A Comment About Ex Machina That Won’t Make Me Any Friends

I like the newish comic from Wildstorm, Ex Machina. It’s about a guy named Mitchell Hundred who, through means which still aren’t completely clear, gains a superhuman ability: he can “talk” to machines. He becomes a hero, “The Great Machine” and does the usual crimefighting schtick, but on September 11, 2001, everything changes. You see, Hundred lives in New York City, and on that fateful day, he’s only able to save the second tower of the World Trade Center. Dismayed by this “failure”, he retires from superheroing and instead decides to help the city in a different way: he runs for mayor, and wins.
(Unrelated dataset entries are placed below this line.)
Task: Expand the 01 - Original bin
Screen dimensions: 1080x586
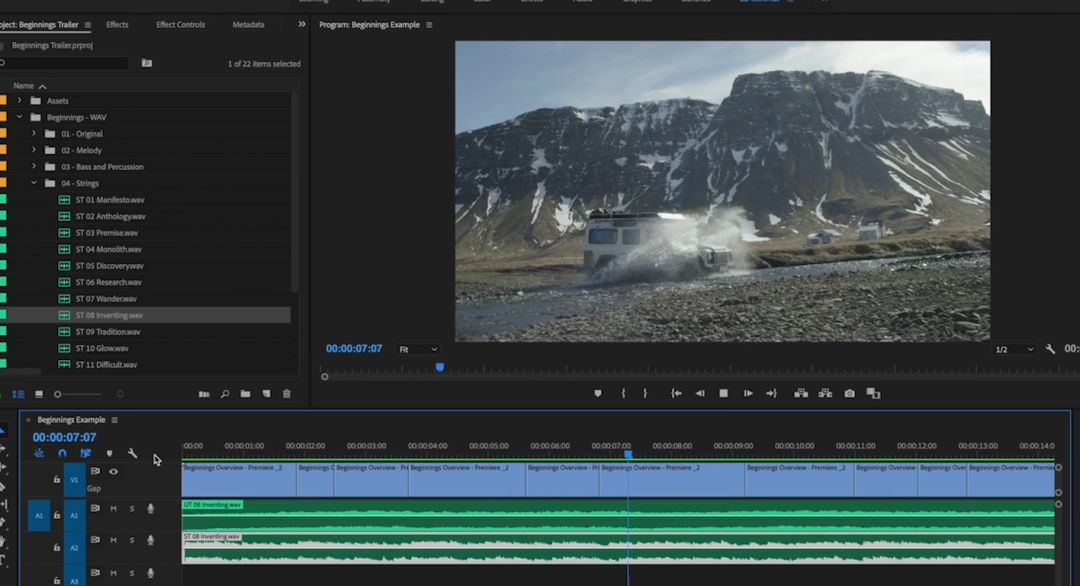Action: tap(34, 134)
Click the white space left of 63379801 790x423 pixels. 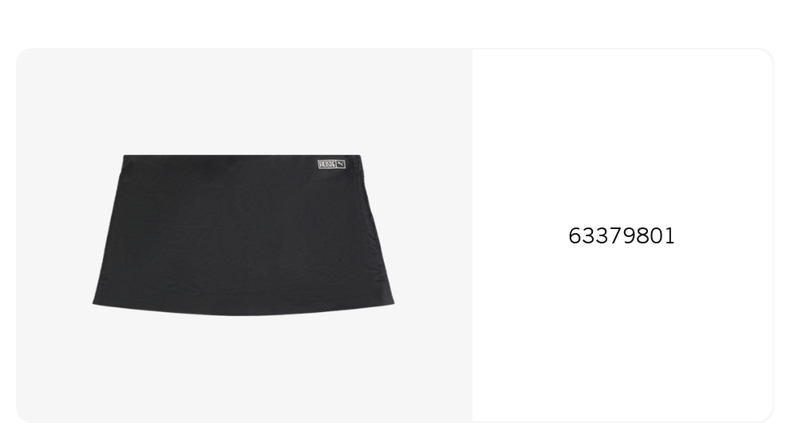(520, 236)
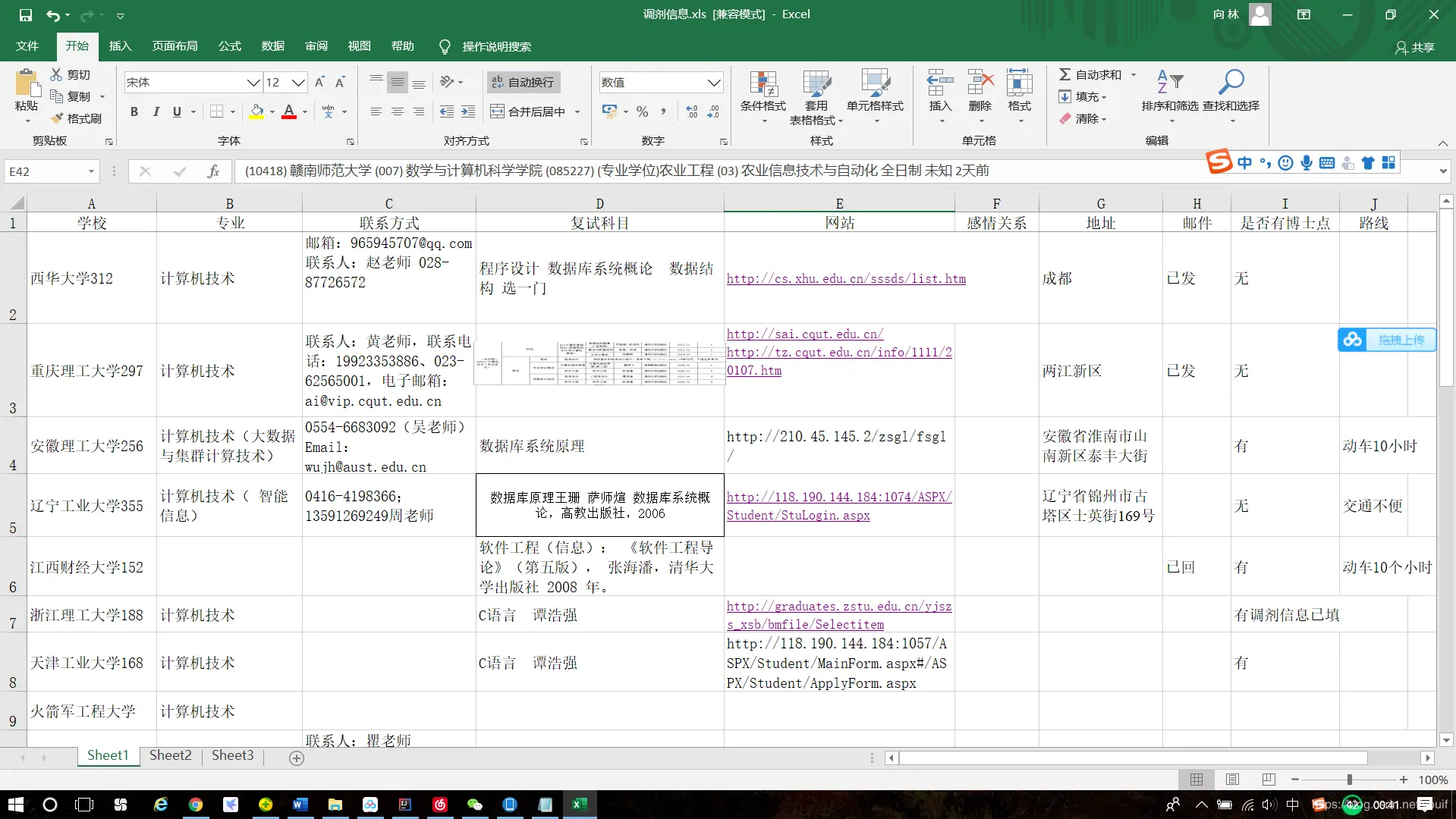The image size is (1456, 819).
Task: Expand the fill color dropdown arrow
Action: tap(272, 111)
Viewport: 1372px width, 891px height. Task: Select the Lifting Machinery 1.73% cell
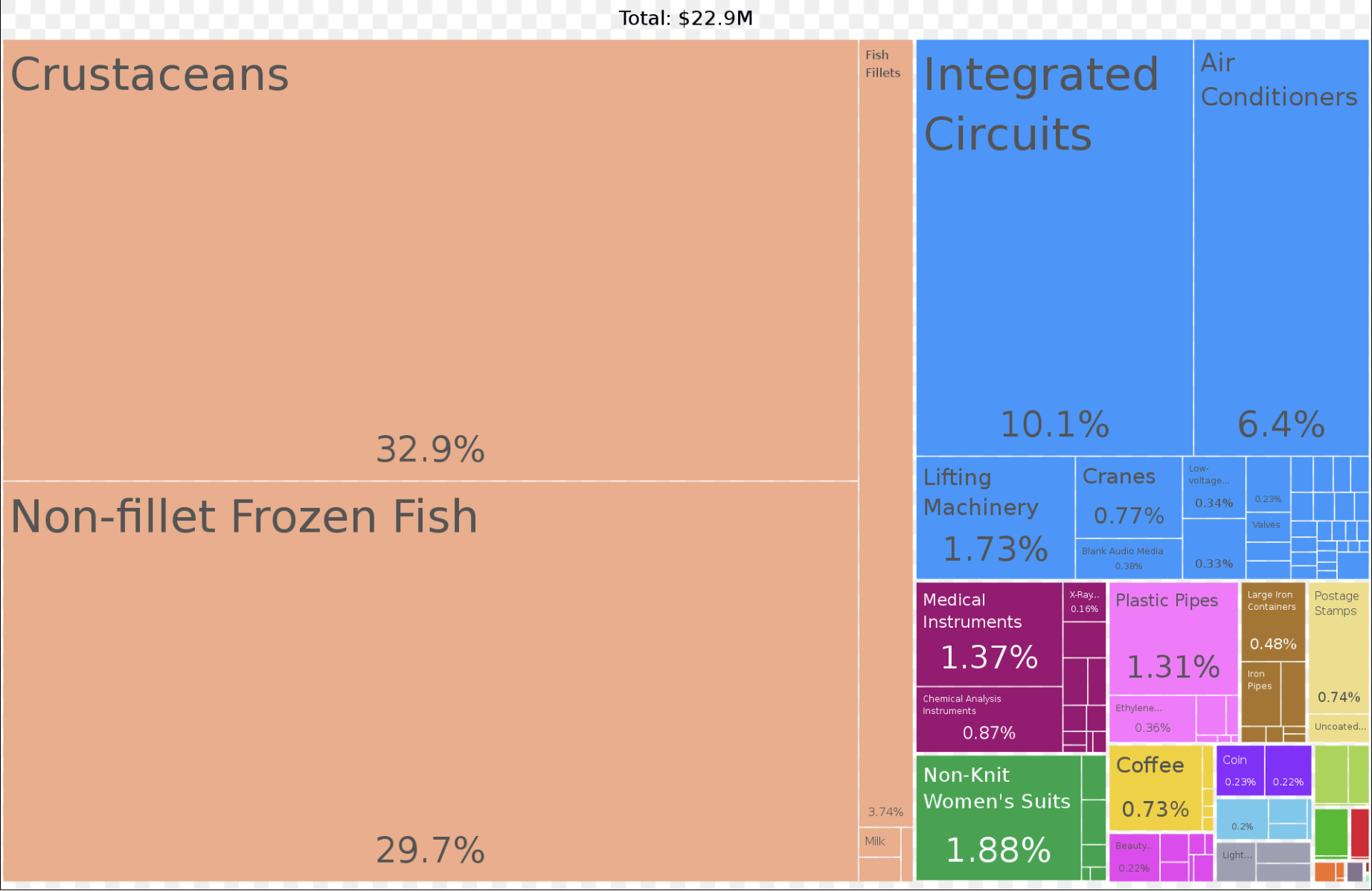pyautogui.click(x=995, y=518)
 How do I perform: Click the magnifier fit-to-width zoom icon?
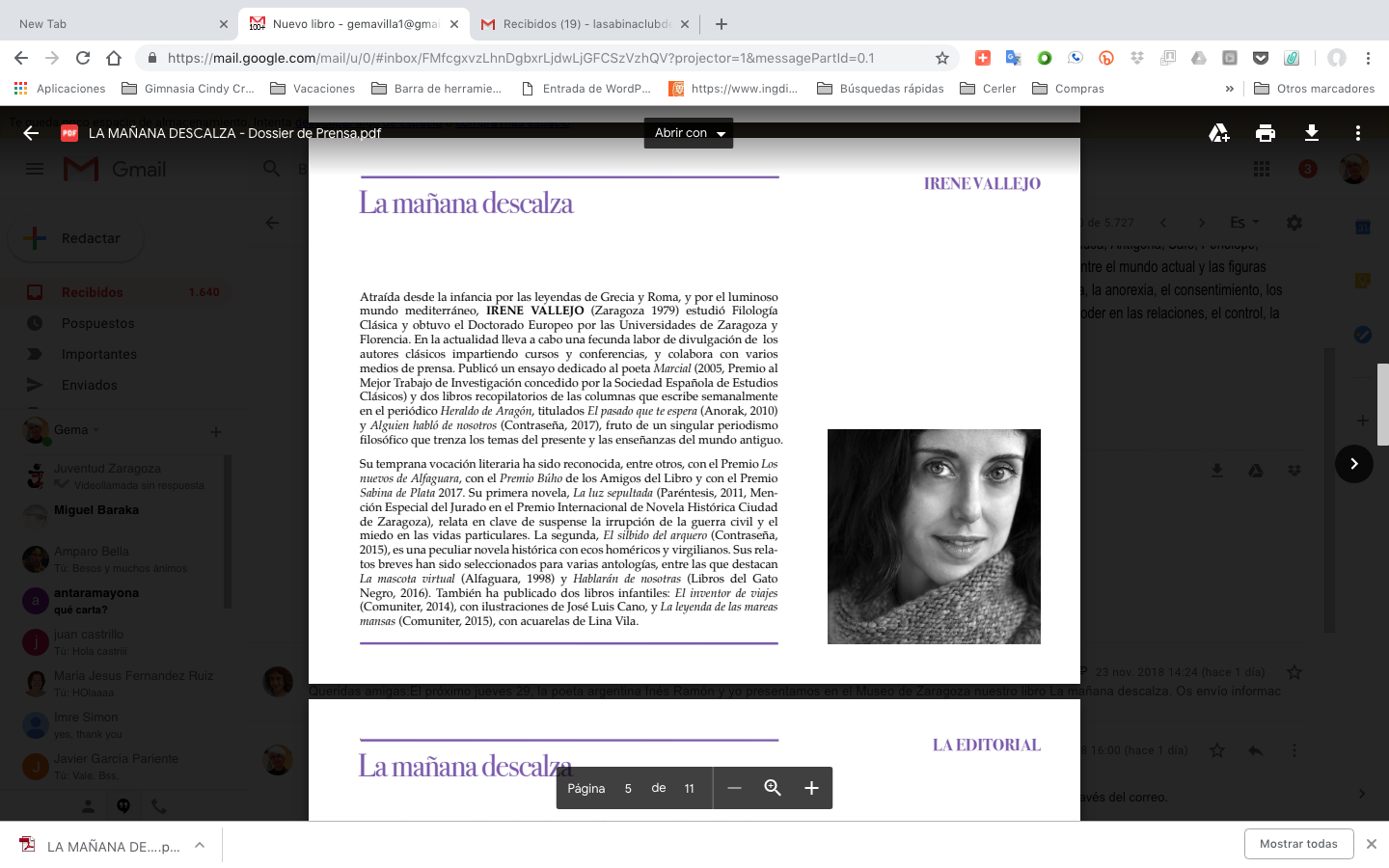tap(773, 788)
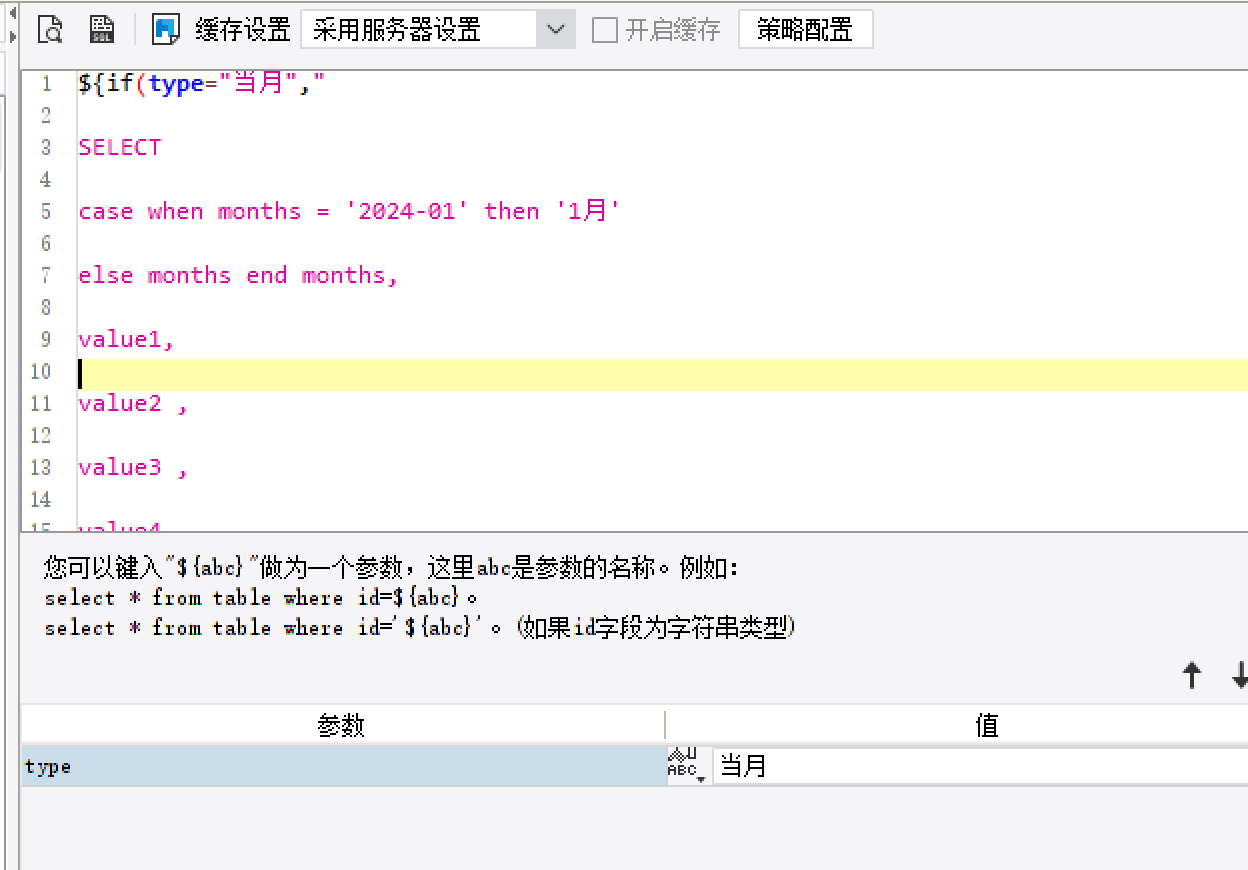1248x870 pixels.
Task: Click the SQL document toolbar icon
Action: 102,30
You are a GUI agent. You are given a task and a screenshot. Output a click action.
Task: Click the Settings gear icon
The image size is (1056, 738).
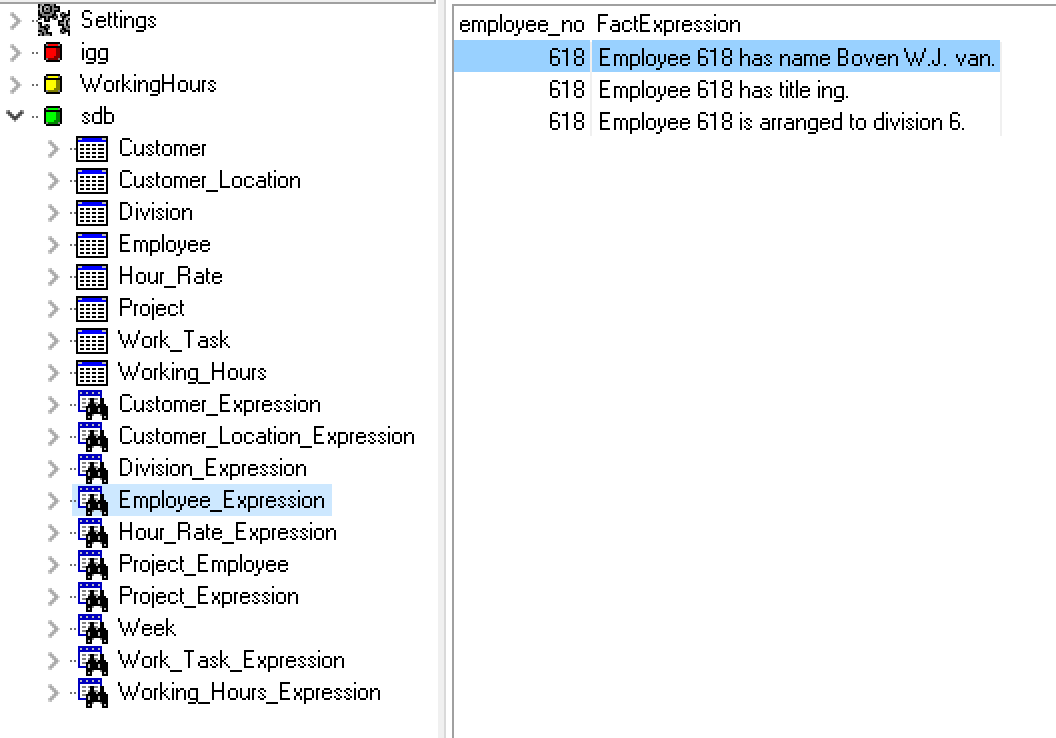(x=54, y=19)
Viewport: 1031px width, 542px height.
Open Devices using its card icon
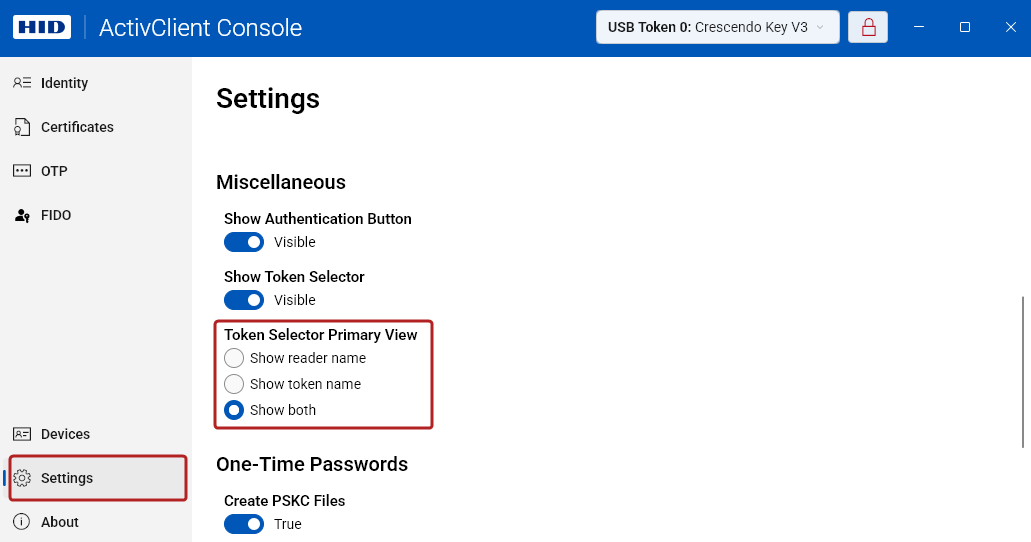[x=22, y=434]
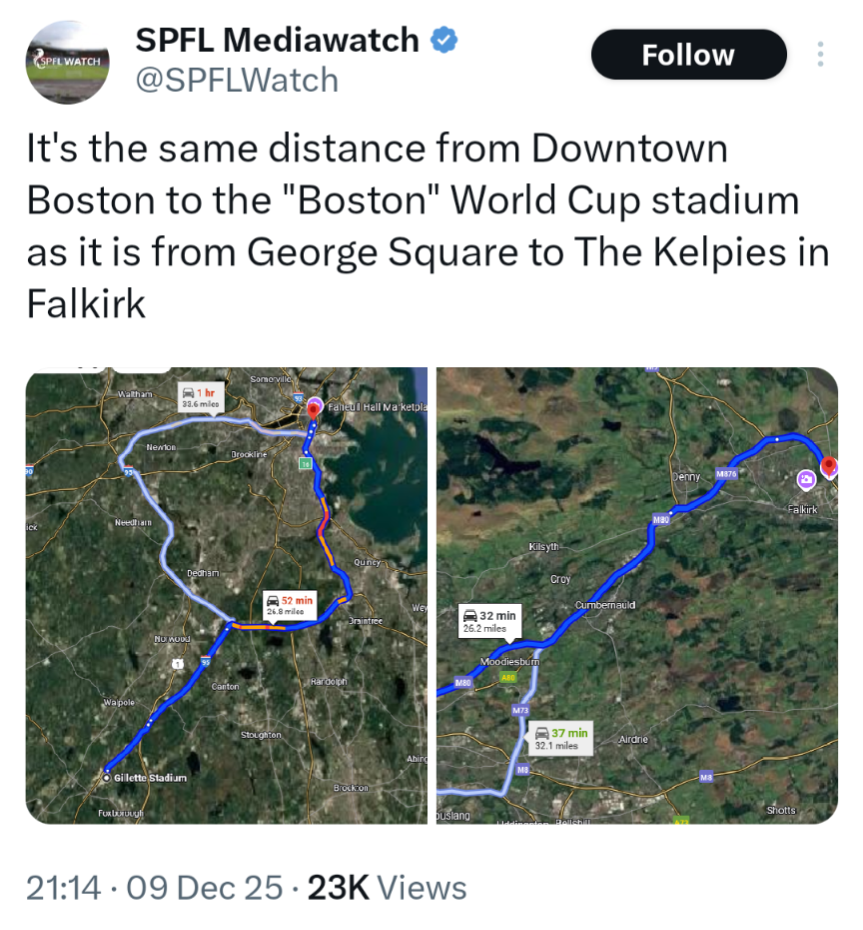The height and width of the screenshot is (930, 863).
Task: Click the purple camera Kelpies marker
Action: [805, 481]
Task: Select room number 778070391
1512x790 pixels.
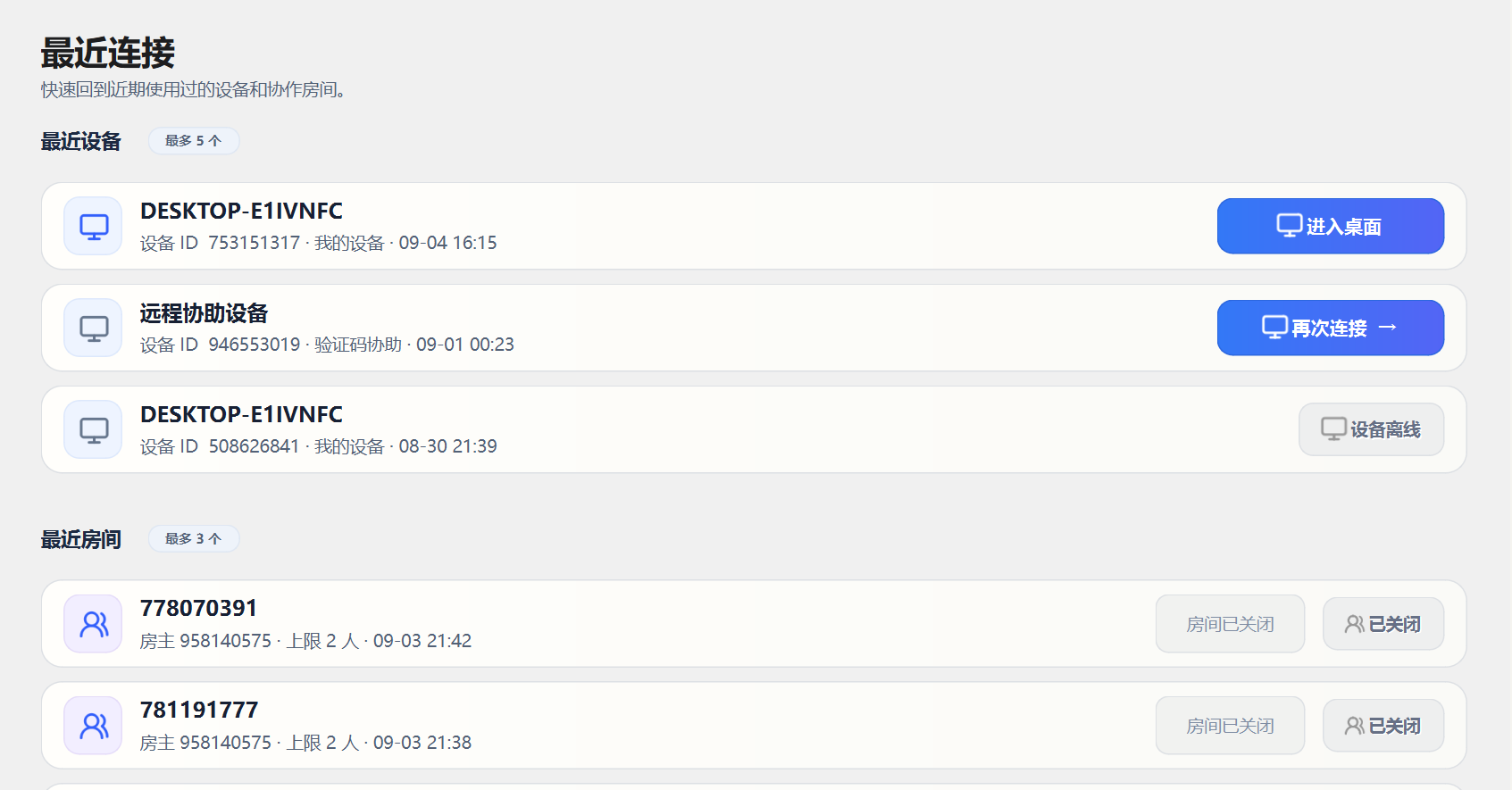Action: pos(198,608)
Thus, Ex Machina is an unusual comic. It’s about a superhero trying to work within the system.

The artwork is by Tony Harris, who I’ve liked since Starman, and it’s good that he reminds me of that comics. Both Jack Knight and Mitchell Hundred share the quality of being reluctant superheroes, people who just happen to have stumbled into this world and are trying their best just to be decent people and do the right thing.

But then there’s the writing. Don’t get me wrong, Brian K. Vaughan’s characters and stories are just fine. The end of the first issue, revealing the fact about the single twin tower, was one of the few truly surprising moments I’ve come across in comics in a long time. But here’s the thing: it’s the language.

Lord knows I’m not a prude. “Dirty” words don’t have much an effect on me in and of themselves. However, the way each and every character in this book talks bugs me, simply because it stretches credibility. I have a hard time believing that adults in a professional situation would talk the way these characters do. Certainly not politicians, standing in front of the press: witness what happened when Dick Cheney dropped the f-bomb near a reporter and everyone acted like they’d never heard it before.

It’s not just the amount of profanity, either, it’s the level of it. Sure, I’ll accept some of what’s being said. But when Hundred tells an intruder in his house that he’s a “c*** hair away” from being shot, this doesn’t do anything but make me roll my eyes. Who on Earth talks like that, really, other than comic book writers trying to prove how gritty and realistic they are?

I see this lately in a lot of comics. The two-step process towards making a “mature” title (especially if you’re writing for Vertigo or Wildstorm) is to make sure characters have sex early and often, or at least talk about it non-stop, and to have every other word of dialog be profanity. Sometimes this works. But sometimes it just sounds silly. Mature comics all want to be like The Sopranos, but more often than not, it just sounds like someone trying to be like The Sopranos.

Interestingly, there’s a plot line in the book right now about “offensive” language and censorship. I’m not saying the language in the book is bad and should be removed. Well, maybe I am. But not because it’s offensive, but because I think it’s making what could be an actually mature book seem very immature. There are a lot of interesting elements to the book, and I don’t want to miss any while I’m rolling my eyes or snickering at the juvenile language. Quit trying to show how mature you are and just be mature and the book will be even better than it already is.